Crossed's gorn art is pretty much its signature, and its definetly off putting, to the point that this reader usually just skips over the gorier parts. Rather, what makes the series worth reading are the stories, which are surprisingly entertaining. Its true that the whole Humans Are the Monsters moral of zombie fiction has been done to death, and Crossed doesnt really add anything new, its just more of it, but its well written more of it, which is good enough for me. Especially entertaining are some of the characters, such as the main characters from Yellow Belly, Shrink and The Livers, who all have some underlying uniqueness.
DEFINETLY not for everyone, I'm not even sure I can recommend it exactly, but I've personally found a bit of entertainment in it.
Crossed is a series of stories set in a post apocalyptic society, ravaged by plague infected, psychopathic Reavers. It's also an excuse for showing some of the greatest excesses in comic book history. The spectacular, borderline gore porn violence is enough to drive most of its audience away. But is there much else left for those who don't mind?
Zombie apocalypse stories are much of a muchness, and there is already far too much. Crossed, however, does enough to stand out from the others. This is largely down to the nature of the "infected" themselves. Though they are gibbering maniacs with no compulsions beyond eating, fucking and murder, they retain their personality and cunning, which makes them particularly inventive when it comes to wanton carnage. They love what they do, and that exuberance tends to rub off on the reader after a while. For all their unpleasantness, the Crossed are fascinating to watch, much like a particularly bad 4Chan discussion.
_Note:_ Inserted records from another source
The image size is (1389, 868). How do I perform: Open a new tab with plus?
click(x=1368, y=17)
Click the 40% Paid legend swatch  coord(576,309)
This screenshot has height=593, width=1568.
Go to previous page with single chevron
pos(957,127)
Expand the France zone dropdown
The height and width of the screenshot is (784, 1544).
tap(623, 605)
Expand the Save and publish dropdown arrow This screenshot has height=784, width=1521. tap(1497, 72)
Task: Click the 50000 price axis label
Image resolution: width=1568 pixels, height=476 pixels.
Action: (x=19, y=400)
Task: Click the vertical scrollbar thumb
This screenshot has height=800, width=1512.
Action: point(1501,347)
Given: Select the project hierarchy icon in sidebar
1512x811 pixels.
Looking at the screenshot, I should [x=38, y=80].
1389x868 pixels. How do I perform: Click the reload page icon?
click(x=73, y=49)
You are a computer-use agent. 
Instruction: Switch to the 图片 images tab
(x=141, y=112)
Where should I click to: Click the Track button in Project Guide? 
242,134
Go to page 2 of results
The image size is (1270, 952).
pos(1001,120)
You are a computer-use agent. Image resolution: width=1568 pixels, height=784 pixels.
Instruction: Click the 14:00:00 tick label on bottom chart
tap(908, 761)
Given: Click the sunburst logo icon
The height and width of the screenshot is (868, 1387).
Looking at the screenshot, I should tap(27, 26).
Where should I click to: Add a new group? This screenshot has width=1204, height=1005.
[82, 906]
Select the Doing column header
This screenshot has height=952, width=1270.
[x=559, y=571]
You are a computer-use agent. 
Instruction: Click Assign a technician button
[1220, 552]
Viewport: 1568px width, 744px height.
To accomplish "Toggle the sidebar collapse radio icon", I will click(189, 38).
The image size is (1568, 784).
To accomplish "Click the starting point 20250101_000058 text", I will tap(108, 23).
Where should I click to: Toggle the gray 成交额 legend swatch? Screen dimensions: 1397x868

Infected aside though, the survivors are very much the standard zombie-apocalypse fair. Tip to writers of zombie fiction: "Humans are the real monsters!" has been done. Here, it feels just as tedious. Some of characters are creative and entertaining, such as one soldier who claims to be Prince Harry, but many are supremely unlikeable, unrelatable assholes. I guess the point the writers are labouring is that only the most selfish and determined stand any chance of survival, but the reader can only take so much before they start rejecting these massive pricks out of hand. One character, Steve, is an ex-military prison guard who used to torture Iraqi detainees for fun. That could have been a compelling character, but the writers had to go too far; she doesn't just enjoy torture, she is massively aroused by it. Also there are two sexy, psychopathic, identical twins. Then there is this gameskeeper - I won't say what he does, but after a while, the reader wonders why no other survivor has just got on with it and killed him already. The reader becomes so dulled to this sort of thing, they end up shrugging and saying "yeah, whatever".
Crossed is hit and miss. It all depends on the right characters, and unfortunately, they are often wrong. I say give it a chance, but not a big one.